### WHAT TO PRODUCE
Retype the lines word for word, starting with the line that contains "Where should I click to: Click Purchase" and running through the last line. Leave the pictures out of your answer.

### EXTRACTED INFORMATION
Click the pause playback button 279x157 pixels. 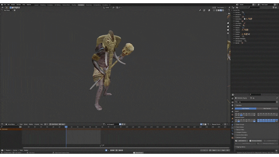coord(116,150)
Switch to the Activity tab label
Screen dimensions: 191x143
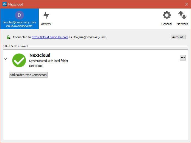(x=46, y=24)
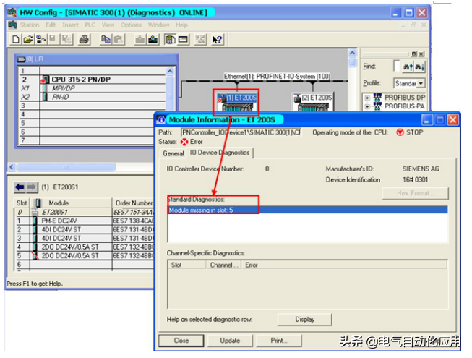Screen dimensions: 472x358
Task: Click the Open station folder icon
Action: pos(27,39)
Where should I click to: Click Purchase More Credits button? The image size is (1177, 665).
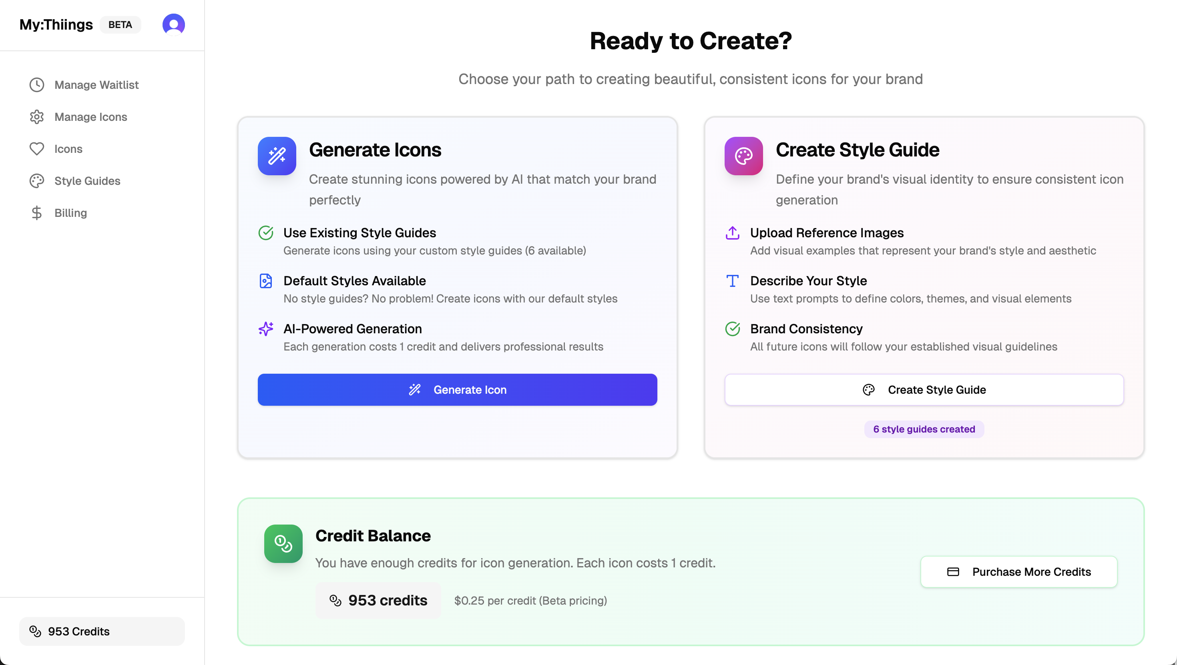click(x=1018, y=572)
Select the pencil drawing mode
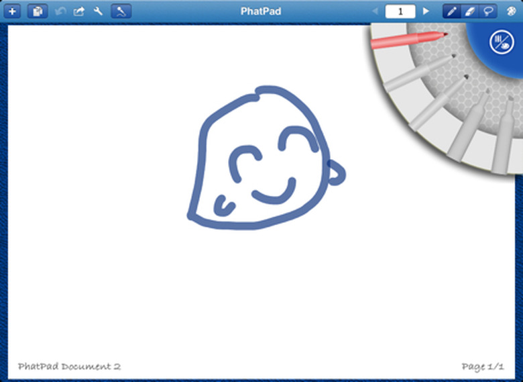Viewport: 523px width, 382px height. [x=453, y=11]
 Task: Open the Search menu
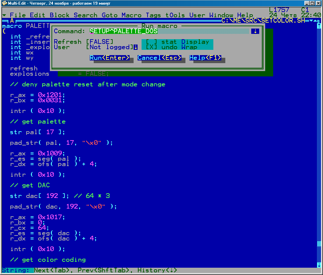85,15
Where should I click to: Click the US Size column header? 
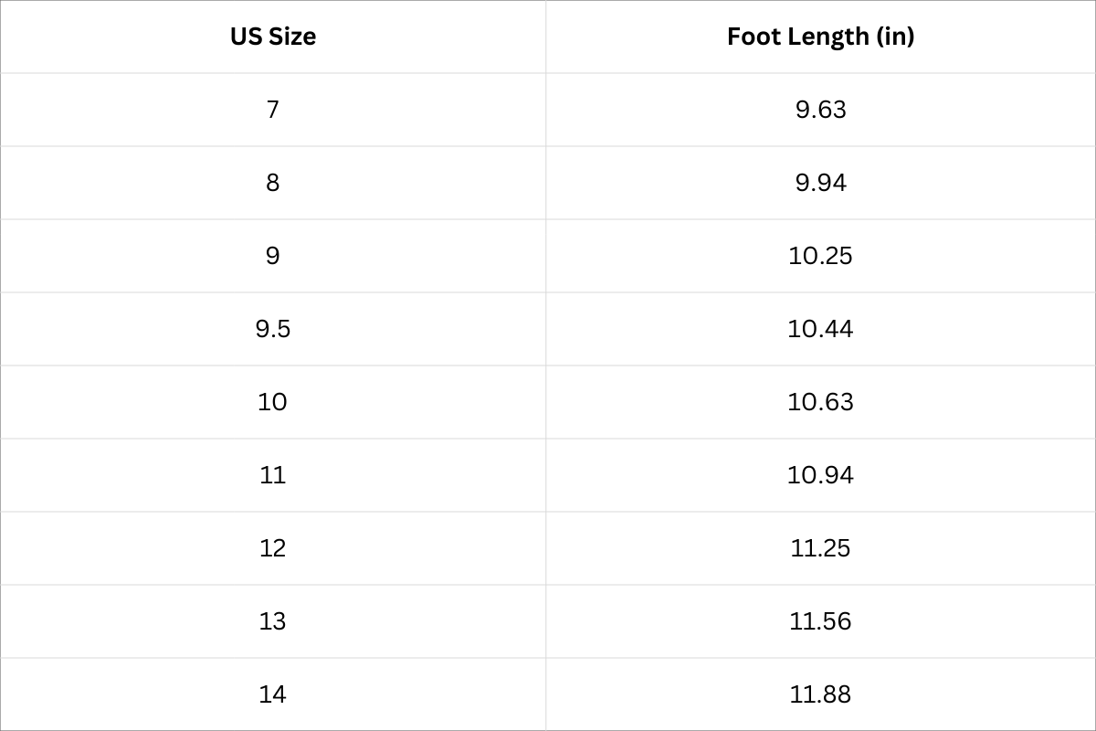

### SOLUTION TO THE PROBLEM
Where should I click to: Click Purchase More Credits button? The image size is (1177, 665).
click(x=1018, y=572)
Select the pencil drawing mode
Viewport: 523px width, 382px height. [x=453, y=11]
 Task: Open the Search menu
85,15
Where should I click to: Click the US Size column header? 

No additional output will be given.